Caveat: small children frequently cannot express headache (meaning they cannot tell you that they are bothered by headache).  Primary headaches such as migraine may be missed in children as a result. The child may be agitated and parents may think he is acting up. So a high index of suspicion has to maintained by the physician to timely identify migraines in small children. Also it is well known that migraine is not “typical” in the pediatric age group. Various migraine variants have been identified in children such as abdominal migraine (the child complains of episodic abdominal pain), cyclical vomiting and so forth.
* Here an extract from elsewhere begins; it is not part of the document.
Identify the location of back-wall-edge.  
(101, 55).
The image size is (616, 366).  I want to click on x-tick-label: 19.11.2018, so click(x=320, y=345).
  1. Onset of headache in middle age (especially if there is no prior history of headaches): when a middle aged patient comes to me and says he is bothered by headaches for the past 3-4 months, never had headaches when he was in his teens, I pay close attention to him. A thorough neurological examination shall frequently tell me if there is anything “brewing” inside the brain aka does he have a mass lesion/ tumor? As a neurologist I have several tools to help me in this endeavor. I can look for signs of asymmetry: weakness/ numbness on one side of the body, problems with coordination on one side of the body, is the gait steady, are the reflexes symmetrical and so forth. I can further look into his eyes with an ophthalmoscope to see if there is increased pressure inside the brain (remember the eyes are the window into the brain).  Based on my exam, I may or may not order a MRI scan or CT scan to confirm my suspicion.
  2. Headaches associated with fever: are always a cause of concern. Various disease processes such as meningitis (bacterial, viral or fungal), brain abscesses and so forth come into the differential. Patients are admitted into the hospital and further management depends upon the underlying etiology.
  3. Recent onset of headache in an immunocompromised patient: recent onset of headache in a patient who is immunocompromised (example a HIV positive patient or a patient who is receiving chemotherapy for cancer) always warrant a thorough work-up. Such patients are frequently found to have a secondary cause for their headaches. So again my threshold for imaging such patients is low.  My threshold for doing a spinal tap in these patients is also low (provided I am confident that the pressure in the brain is normal).
  4. Headache/ temporal pain  in a patient past 65: temporal arteritis (Giant cell arteritis) is a disease entity which is seen in the elderly and is due to inflammation of the temporal arteries. Patients may not complain of headache per-se. When you examine them you find they have tenderness over the temporal arteries and the artery may feel beaded and thickened.  It is imperative that temporal arteritis be identified in a timely fashion and treated otherwise the patient may suffer loss of vision.